Durante séculos, foi a navegação constituída unicamente por navios de vela que singravam os mares à mercê e capricho dos ventos. Deste modo, as viagens alongavam-se por anos e, sem outros meios de comunicação com o proprietário, foi necessário que este delegasse no capitão plenos poderes que o autorizassem a comerciar e orientar a viagem conforme o seu critério. Atingiram assim os seus poderes tal culminância, que diziam os velhos capitães: «Deus no céu e eu a bordo do meu navio».

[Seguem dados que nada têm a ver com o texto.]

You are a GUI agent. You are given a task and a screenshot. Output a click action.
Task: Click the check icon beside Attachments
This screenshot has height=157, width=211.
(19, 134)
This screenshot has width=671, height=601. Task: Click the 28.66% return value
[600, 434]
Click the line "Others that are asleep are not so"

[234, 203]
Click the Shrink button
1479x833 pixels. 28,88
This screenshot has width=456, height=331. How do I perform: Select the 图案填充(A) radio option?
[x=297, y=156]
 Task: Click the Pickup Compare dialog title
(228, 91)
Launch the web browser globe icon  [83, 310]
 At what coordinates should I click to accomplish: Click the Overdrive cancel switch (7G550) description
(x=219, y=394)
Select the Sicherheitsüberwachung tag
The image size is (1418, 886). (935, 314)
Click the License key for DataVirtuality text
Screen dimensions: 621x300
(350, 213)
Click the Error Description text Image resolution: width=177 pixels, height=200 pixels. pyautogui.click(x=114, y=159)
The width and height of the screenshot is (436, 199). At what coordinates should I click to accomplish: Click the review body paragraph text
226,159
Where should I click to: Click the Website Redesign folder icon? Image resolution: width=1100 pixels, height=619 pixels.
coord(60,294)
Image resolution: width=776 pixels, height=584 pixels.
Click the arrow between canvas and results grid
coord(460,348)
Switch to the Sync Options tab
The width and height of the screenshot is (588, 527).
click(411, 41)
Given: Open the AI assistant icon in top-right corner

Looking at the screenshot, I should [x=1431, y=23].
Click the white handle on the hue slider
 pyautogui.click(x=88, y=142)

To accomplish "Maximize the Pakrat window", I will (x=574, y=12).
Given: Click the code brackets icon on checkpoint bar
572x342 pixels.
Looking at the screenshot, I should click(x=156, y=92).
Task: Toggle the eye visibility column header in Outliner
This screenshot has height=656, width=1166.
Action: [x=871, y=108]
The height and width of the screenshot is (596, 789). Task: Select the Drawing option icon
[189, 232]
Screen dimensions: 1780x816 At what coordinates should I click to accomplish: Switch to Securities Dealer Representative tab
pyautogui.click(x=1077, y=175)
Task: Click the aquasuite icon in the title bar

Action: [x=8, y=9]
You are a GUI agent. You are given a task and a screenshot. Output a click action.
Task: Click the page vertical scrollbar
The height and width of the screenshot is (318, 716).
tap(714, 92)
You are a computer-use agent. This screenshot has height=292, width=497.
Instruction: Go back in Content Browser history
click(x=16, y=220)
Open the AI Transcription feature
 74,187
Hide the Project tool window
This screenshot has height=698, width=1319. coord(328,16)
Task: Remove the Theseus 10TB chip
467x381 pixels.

Porém, em nossos dias, com o desenvolvimento do comércio marítimo e das vastas organizações em terra, como agências, consignatários, delegações de inspecção das companhias mercantes, etc., e ainda com a facilidade de comunicações entre o navio e o armador, foram as atribuições do capitão, sob o aspecto privado, reduzidas ao ponto de se limitarem quase exclusivamente à disciplina da tripulação e condução e orientação do navio quando no mar.

Assim, o capitão passou a ser nada mais do que um empregado por conta de outrem, a quem, ao ser iniciada a viagem, são entregues ordens específicas no respeitante à parte comercial e até mesmo sob o aspecto técnico.

Esta diminuição de poderes em nada afectou o comércio marítimo, antes nos aparece como resultado do seu desenvolvimento.